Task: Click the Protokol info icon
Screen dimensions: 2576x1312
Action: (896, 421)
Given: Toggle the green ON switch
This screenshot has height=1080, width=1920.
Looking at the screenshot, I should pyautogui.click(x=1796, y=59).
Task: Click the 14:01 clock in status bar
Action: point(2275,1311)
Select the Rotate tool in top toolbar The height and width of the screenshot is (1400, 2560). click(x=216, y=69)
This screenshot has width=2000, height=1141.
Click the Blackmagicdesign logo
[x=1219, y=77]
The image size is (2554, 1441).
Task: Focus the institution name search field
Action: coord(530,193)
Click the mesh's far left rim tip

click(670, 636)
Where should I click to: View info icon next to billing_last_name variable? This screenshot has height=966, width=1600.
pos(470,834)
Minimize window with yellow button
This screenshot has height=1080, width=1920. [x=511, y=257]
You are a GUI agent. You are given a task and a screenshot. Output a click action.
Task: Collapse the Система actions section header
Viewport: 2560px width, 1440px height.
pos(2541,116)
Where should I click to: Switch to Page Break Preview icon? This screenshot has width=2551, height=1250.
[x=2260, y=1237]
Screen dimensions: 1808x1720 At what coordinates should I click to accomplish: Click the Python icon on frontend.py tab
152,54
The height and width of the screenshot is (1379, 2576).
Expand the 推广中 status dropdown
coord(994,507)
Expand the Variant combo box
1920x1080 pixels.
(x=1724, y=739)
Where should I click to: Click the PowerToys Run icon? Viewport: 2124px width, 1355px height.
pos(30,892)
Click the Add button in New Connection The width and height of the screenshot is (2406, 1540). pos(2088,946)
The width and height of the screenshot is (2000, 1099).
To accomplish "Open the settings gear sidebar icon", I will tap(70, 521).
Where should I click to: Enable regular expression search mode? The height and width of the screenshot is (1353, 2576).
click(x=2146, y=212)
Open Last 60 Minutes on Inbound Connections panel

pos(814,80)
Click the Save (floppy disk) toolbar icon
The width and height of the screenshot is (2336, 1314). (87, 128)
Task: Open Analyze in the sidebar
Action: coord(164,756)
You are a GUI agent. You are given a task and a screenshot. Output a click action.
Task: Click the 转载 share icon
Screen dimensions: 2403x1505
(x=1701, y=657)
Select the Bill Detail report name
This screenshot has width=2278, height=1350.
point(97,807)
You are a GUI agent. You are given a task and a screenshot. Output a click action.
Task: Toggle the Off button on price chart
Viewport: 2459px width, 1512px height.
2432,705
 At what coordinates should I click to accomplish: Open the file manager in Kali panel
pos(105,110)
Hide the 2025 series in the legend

* * * * * * * * *

▶ _PROBLEM TO WORK ON_:
The task requires each record above to be restated exactly.

▶ _TASK OUTPUT_:
Task: Click the Protokol info icon
Screen dimensions: 2576x1312
Action: (896, 421)
Given: Toggle the green ON switch
This screenshot has height=1080, width=1920.
Looking at the screenshot, I should pyautogui.click(x=1796, y=59).
Task: Click the 14:01 clock in status bar
Action: point(2275,1311)
Select the Rotate tool in top toolbar The height and width of the screenshot is (1400, 2560). click(x=216, y=69)
This screenshot has width=2000, height=1141.
Click the Blackmagicdesign logo
[x=1219, y=77]
The image size is (2554, 1441).
Task: Focus the institution name search field
Action: coord(530,193)
Click the mesh's far left rim tip

click(670, 636)
Where should I click to: View info icon next to billing_last_name variable? This screenshot has height=966, width=1600.
pos(470,834)
Minimize window with yellow button
This screenshot has height=1080, width=1920. [x=511, y=257]
You are a GUI agent. You are given a task and a screenshot. Output a click action.
Task: Collapse the Система actions section header
Viewport: 2560px width, 1440px height.
pos(2541,116)
Where should I click to: Switch to Page Break Preview icon? This screenshot has width=2551, height=1250.
[x=2260, y=1237]
Screen dimensions: 1808x1720 At what coordinates should I click to accomplish: Click the Python icon on frontend.py tab
152,54
The height and width of the screenshot is (1379, 2576).
Expand the 推广中 status dropdown
coord(994,507)
Expand the Variant combo box
1920x1080 pixels.
(x=1724, y=739)
Where should I click to: Click the PowerToys Run icon? Viewport: 2124px width, 1355px height.
pos(30,892)
Click the Add button in New Connection The width and height of the screenshot is (2406, 1540). pos(2088,946)
The width and height of the screenshot is (2000, 1099).
To accomplish "Open the settings gear sidebar icon", I will tap(70, 521).
Where should I click to: Enable regular expression search mode? The height and width of the screenshot is (1353, 2576).
click(x=2146, y=212)
Open Last 60 Minutes on Inbound Connections panel

pos(814,80)
Click the Save (floppy disk) toolbar icon
The width and height of the screenshot is (2336, 1314). (87, 128)
Task: Open Analyze in the sidebar
Action: coord(164,756)
You are a GUI agent. You are given a task and a screenshot. Output a click action.
Task: Click the 转载 share icon
Screen dimensions: 2403x1505
(x=1701, y=657)
Select the Bill Detail report name
This screenshot has width=2278, height=1350.
point(97,807)
You are a GUI agent. You are given a task and a screenshot. Output a click action.
Task: Toggle the Off button on price chart
Viewport: 2459px width, 1512px height.
2432,705
 At what coordinates should I click to accomplish: Open the file manager in Kali panel
pos(105,110)
Hide the 2025 series in the legend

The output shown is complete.